Теперь относительно справедливости, понимаемой как провозглашенный в последней трети XVIII в. Беккариа принцип неотвратимости наказания (хотя смысл этого принципа в те времена заключался в другом: «не жестокость, а неотвратимость наказания»). Состоит ли публичный интерес только в наказании лица, совершившего преступление, является в современном праве весьма дискуссионным вопросом. Во всяком случае использование альтернатив уголовному преследованию и наказанию по делам публичного обвинения ясно демонстрирует размывание былых аксиом [1; 8; 9; 19]. А правосообразность расширения области применения примирительных процедур, в частности программ ВП, и несводимость их результатов к прекращению дела поддерживалась рядом отечественных правоведов еще в начале 2000-х гг. Так, на конференции «Правовое обеспечение практики восстановительного правосудия.
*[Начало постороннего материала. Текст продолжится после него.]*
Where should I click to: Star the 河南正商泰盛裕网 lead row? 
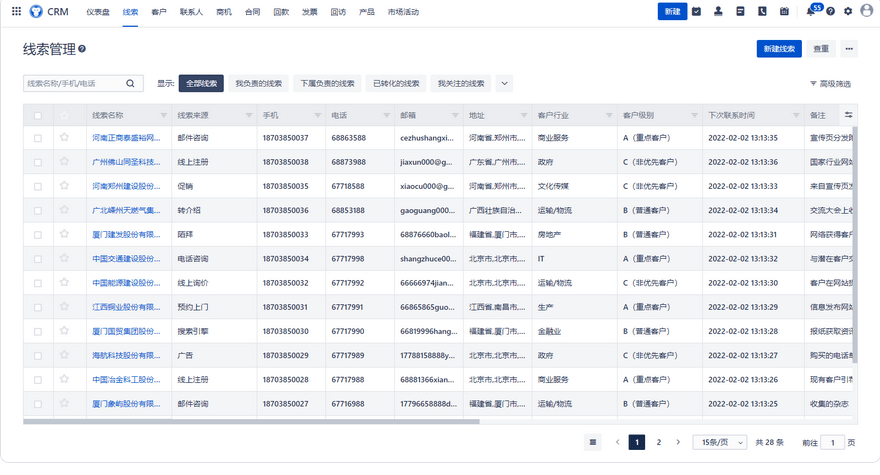[64, 138]
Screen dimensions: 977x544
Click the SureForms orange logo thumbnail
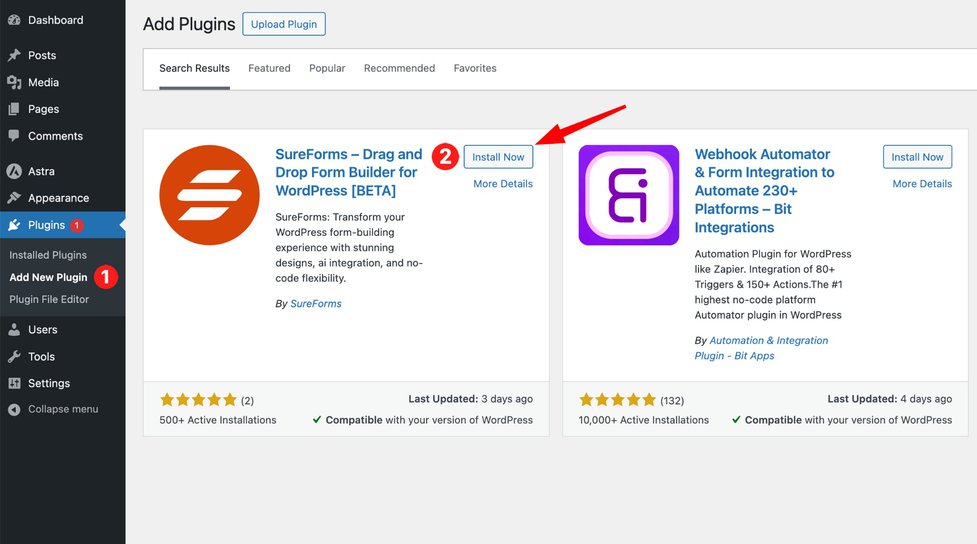(x=209, y=195)
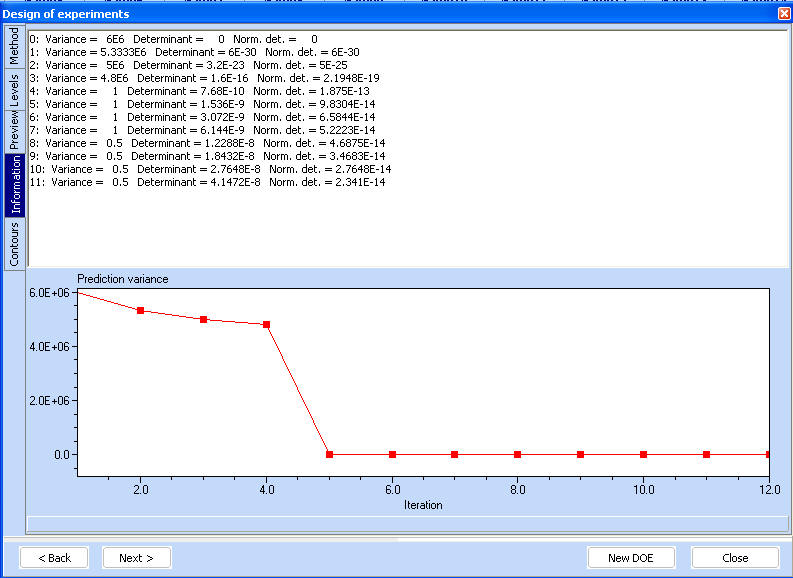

Мировые тенденции и перспективы в России» (ИГП РАН, Центр «Судебно-правовая реформа», 2003 г.) профессор С.Г. Келина, член рабочей группы по созданию постсоветского Уголовного кодекса РФ, сформулировала: «Восстановительное правосудие не сводится только к прекращению уголовного дела, оно должно распространяться и на вынесение приговора, и на период отбытия наказания, так что проблематика восстановительного правосудия гораздо шире, чем вопрос о прекращении уголовного дела в досудебных стадиях» [11, с. 18]. И она же: «В теории уголовного права уже утвердился тезис, что должна быть неотвратимость, но неотвратимость чего? Ответственности. Неотвратимость ответственности, которая вовсе не означает, что будет обязательно назначено наказание» [11, с. 19]. Эта дискуссия была более 20 лет назад.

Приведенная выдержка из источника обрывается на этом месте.